Ana Monteiro.Ana Monteiro é colega de turma de Irene. Tem 17 anos e o desafio de participar cativou-a porque «era uma oportunidade única, eu nunca tinha participado em nada internacional como foi este este projeto». Esta jovem destaca que «conseguimos ter novas perspetivas, diferentes opiniões, conhecer outros costumes de outros países». Gostou de tudo e revela surpresa no início. «Estávamos todos nervosos, porque ninguém conhecia ninguém.  Inicialmente estávamos todos juntos e depois nós dividíamo-nos em grupos mais pequenos com pessoas sempre diferentes. E conseguíamos ter outro contacto com as pessoas e até criar certas ligações e afinidades com pessoas que nós achávamos que nos identificávamos mais», revela. Depois deste encontro em abril, os contactos têm-se mantido através de grupos nas redes sociais. E alguma coisa mudou na Ana? «O facto de eu também estar em casa muito tempo deixa-me um bocadinho com a mente mais fechada. Foi uma oportunidade que tive de me poder exprimir e dizer aquilo que eu pensava e falar de temas que nós achávamos tão normais que nem dávamos a devida importância. Podermos falar de tudo e mais alguma coisa com outras pessoas e às vezes acharmos que só nós tínhamos determinadas opiniões e percebemos que há muitas pessoas a pensar da mesma maneira que nós.» Neste projeto «Pensarmo-nos» trataram de temas como tempo, passado, presente, futuro «aquilo com que nos identificávamos mais, a importância que o outro tem na nossa vida».
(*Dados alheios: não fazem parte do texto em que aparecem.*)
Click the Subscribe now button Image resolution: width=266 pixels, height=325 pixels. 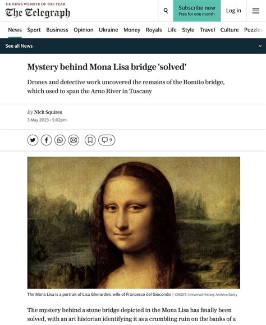pos(197,11)
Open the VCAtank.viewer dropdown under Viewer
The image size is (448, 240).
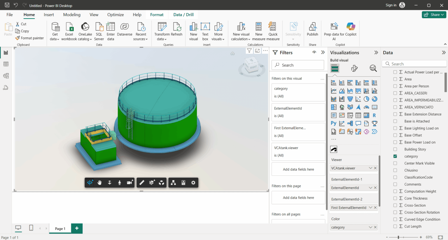(370, 168)
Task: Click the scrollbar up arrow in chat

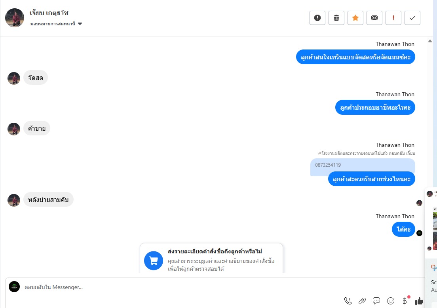Action: [430, 41]
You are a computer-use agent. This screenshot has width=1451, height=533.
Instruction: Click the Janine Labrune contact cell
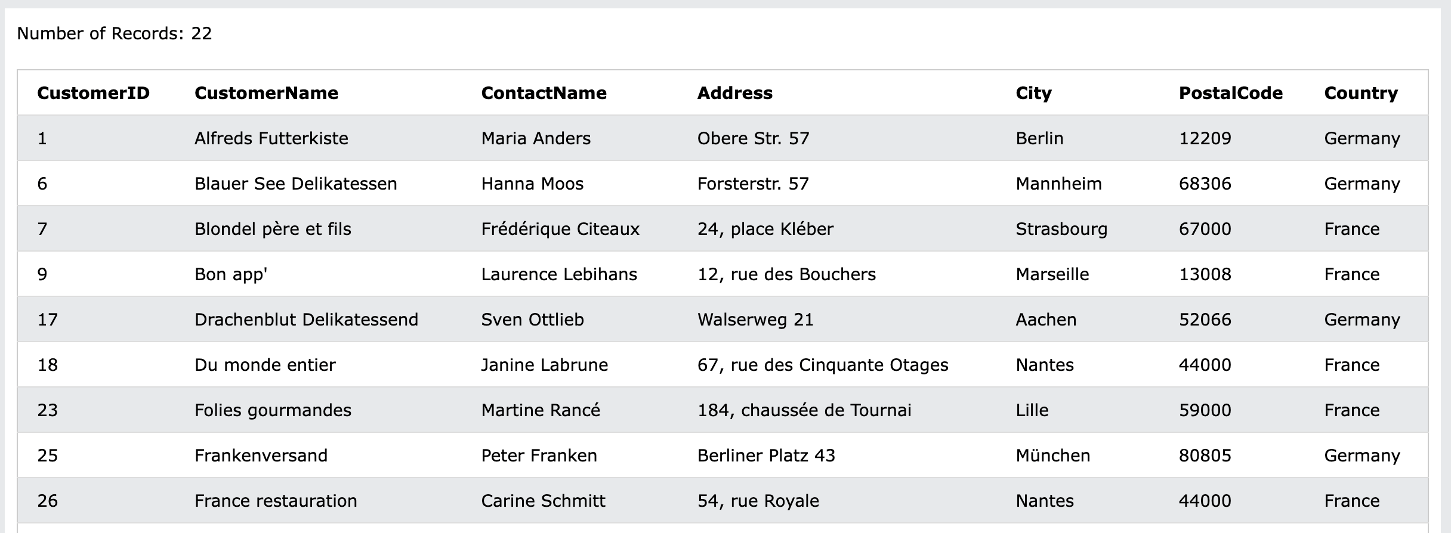[544, 365]
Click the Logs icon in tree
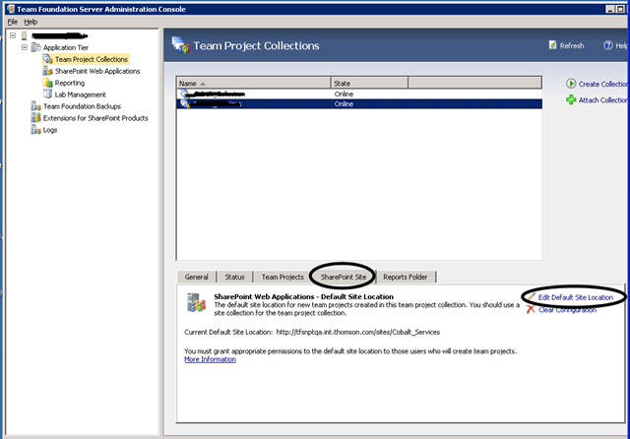The height and width of the screenshot is (439, 630). coord(36,130)
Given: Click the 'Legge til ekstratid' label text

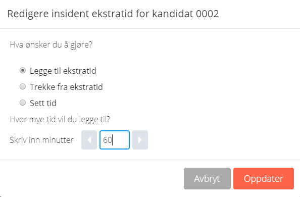Looking at the screenshot, I should coord(63,71).
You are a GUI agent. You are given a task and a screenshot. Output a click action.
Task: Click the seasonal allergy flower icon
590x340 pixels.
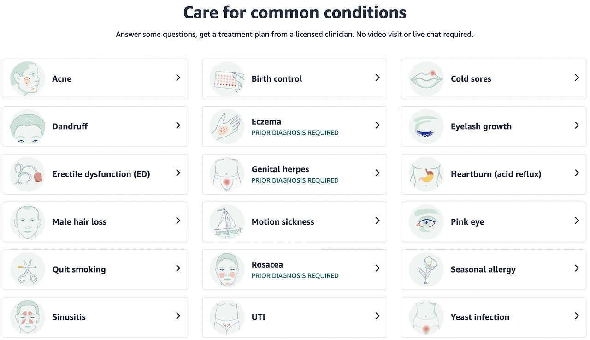tap(426, 269)
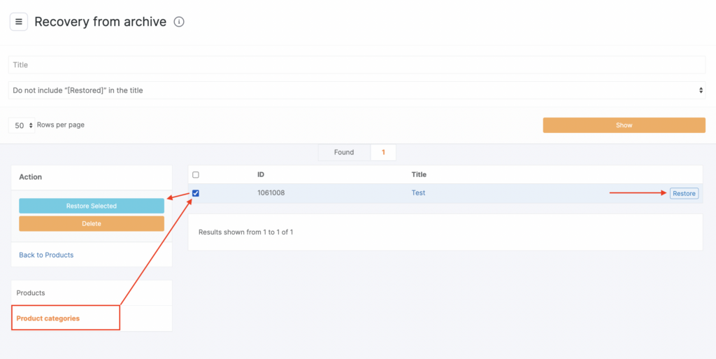Click the Restore Selected button
The image size is (716, 359).
click(x=92, y=206)
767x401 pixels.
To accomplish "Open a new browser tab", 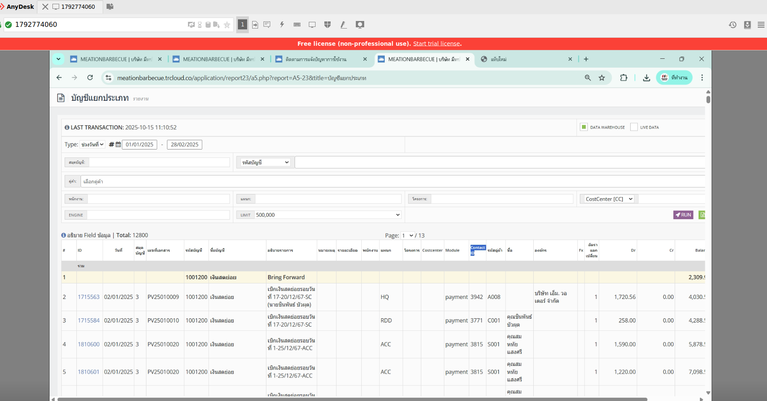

Kattia Hernandez fica embevecida a ouvir os testemunhos das jovens. «Podemos ver a mudança dos jovens. É muito entusiasmante ver as emoções de medo, de tristeza, de solidão, que todos temos tido. Ouvir isto dos jovens e poder pensar diferente. Até nós é superenriquecedor. É maravilhoso. É um alimento para a alma saber que há esperança. Estes jovens estão a olhar o mundo de uma maneira que nós não estamos a ver.»
 
A origem de Scholas
Em 2001, o então arcebispo de Buenos Aires criou a Scholas Occurrentes, Escola de Vizinhos ou Escola de Irmãos, em português. A ideia era «educar para a abertura ao outro, para escutar, para que, ao reunir os pedaços de um mundo fragmentado e vazio de sentido, comece a criar uma nova cultura: a Cultura do Encontro». Desde aí continuou a crescer e é agora uma Fundação Pontíficia que usa a arte, o desporto e a tecnologia para promover o encontro, a paz e o compromisso com o bem comum. Scholas envolve 446 mil escolas, em 190 países, com mais de um milhão de crianças e jovens participantes. A Portugal chegou em outubro de 2018 com o programa «Cidadania», juntando 180 jovens do concelho de Cascais. A sede foi inaugurada em março de 2019, com o apoio da Câmara Municipal de Cascais, e com intervenção em direto do Papa Francisco a partir do Vaticano.